Doctrine et analyses
Comptes rendus

Accords de libre-échange - Royaume-Uni et accord transpacifique

PIBD 1160-II-1

d’après l’article de Yohan Liyanage* et Stephanie Farrington* : Free trade agreements, in IPM, avril 2021, p. 17-18

Texte

Suite à sa sortie de l’Union européenne, le Royaume-Uni est désormais libre de conclure des accords de libre-échange avec qui bon lui semble. Le 1er février 2021, il déposait une demande officielle d’adhésion à l’accord de partenariat transpacifique global et progressiste1 (ci-après dénommé « l’accord transpacifique »). Cet accord comportant un volet sur la propriété intellectuelle, les auteurs passent en revue les dispositions susceptibles d’être incompatibles avec le droit britannique actuel.

Les parties à l’accord transpacifique doivent adopter un délai de grâce de douze mois pour déposer une demande de brevet après la divulgation de l’invention. Or, la Convention sur le brevet européen (CBE) ne prévoit pas de délai de grâce, si ce n’est un délai de six mois limité à certains cas. L’adoption d’une telle disposition serait donc contraire à la CBE. Le Royaume-Uni pourrait adopter un délai de grâce de douze mois pour les brevets britanniques et non pour les brevets européens désignant le Royaume-Uni mais cela risquerait de rendre le régime peu attractif. Les Britanniques pourraient également faire valoir que la CBE n’interdit pas un délai de grâce plus généreux.

L’accord transpacifique impose également la mise en place d’un mécanisme établissant un lien entre l’autorisation de mise sur le marché (AMM) des médicaments génériques et la protection par brevet (patent linkage). Ce mécanisme prévoit un système de notification de la demande d’AMM à l’adresse du titulaire du brevet ainsi que des procédures et du temps pour permettre de résoudre d’éventuels litiges relatifs à la validité ou à la contrefaçon du brevet. Selon les auteurs, l’organisation judiciaire britannique concernant la résolution de tels litiges remplit certaines des exigences de l’accord transpacifique. En revanche, le Royaume-Uni ne dispose pas d’un système de notification au titulaire des brevets. Les auteurs avancent que la rédaction de l’accord transpacifique est suffisamment large sur ce point et que le Royaume-Uni pourrait toujours faire valoir que le fabricant de génériques peut volontairement notifier sa demande au titulaire. Cela sera-t-il suffisant pour être en conformité avec l’accord transpacifique ? L’absence d’un système de notification n’est-il pas déploré par l’industrie pharmaceutique ? Légiférer en ce sens pourrait changer la donne, estiment les auteurs.

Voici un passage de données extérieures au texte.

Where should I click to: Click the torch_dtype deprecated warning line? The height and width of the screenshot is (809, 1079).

Pour ce qui concerne les marques, les dispositions de l’accord transpacifique n’auront que peu d’incidences sur le régime britannique. Il en va tout autrement des indications géographiques (IG). L’accord prévoit en effet une protection des indications géographiques soit par le droit des marques, soit par un droit sui generis, notamment. En ce qui concerne l’interaction entre marques et indications géographiques, l’accord transpacifique applique le principe du « premier arrivé, premier servi ». Une demande d’IG peut donc être refusée ou une IG peut être annulée en cas de risque de confusion avec une marque antérieure. Le Royaume-Uni applique quant à lui un droit sui generis avec un système de coexistence entre marques et IG qui est plus favorable aux IG qu’aux marques. Une demande d’IG n’est refusée que dans des cas restreints, même si elle est en conflit avec une marque antérieure.

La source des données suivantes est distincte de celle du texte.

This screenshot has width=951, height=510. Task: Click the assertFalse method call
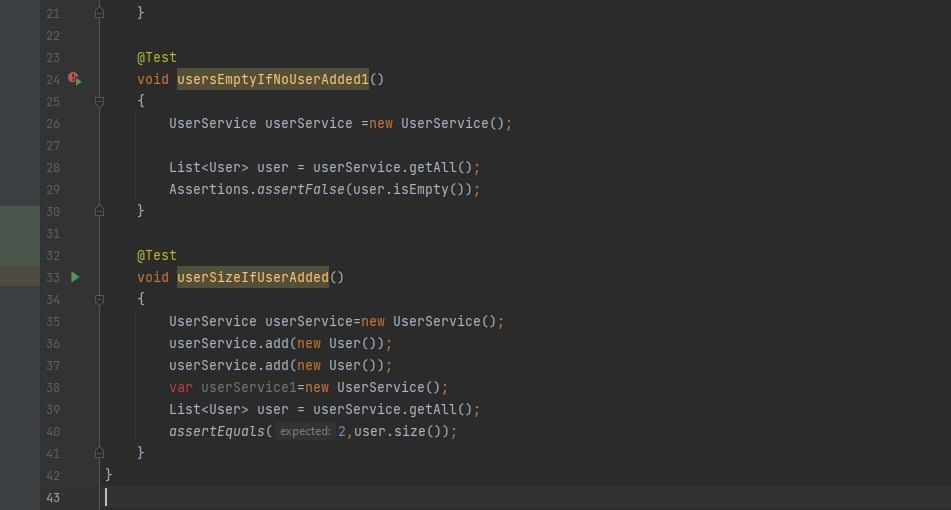tap(301, 190)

Par ailleurs, les auteurs examinent la compatibilité du droit britannique vis-à-vis des dispositions de l’accord transpacifique relatives au droit d’auteur et aux droits voisins et aux dommages-intérêts alloués en cas de contrefaçon de marque ou de droit d’auteur.

* Linklaters, Londres.
1 Accord de libre-échange entre l’Australie, Brunei, le Canada, le Chili, le Japon, la Malaisie, le Mexique, la Nouvelle-Zélande, le Pérou, Singapour et le Vietnam.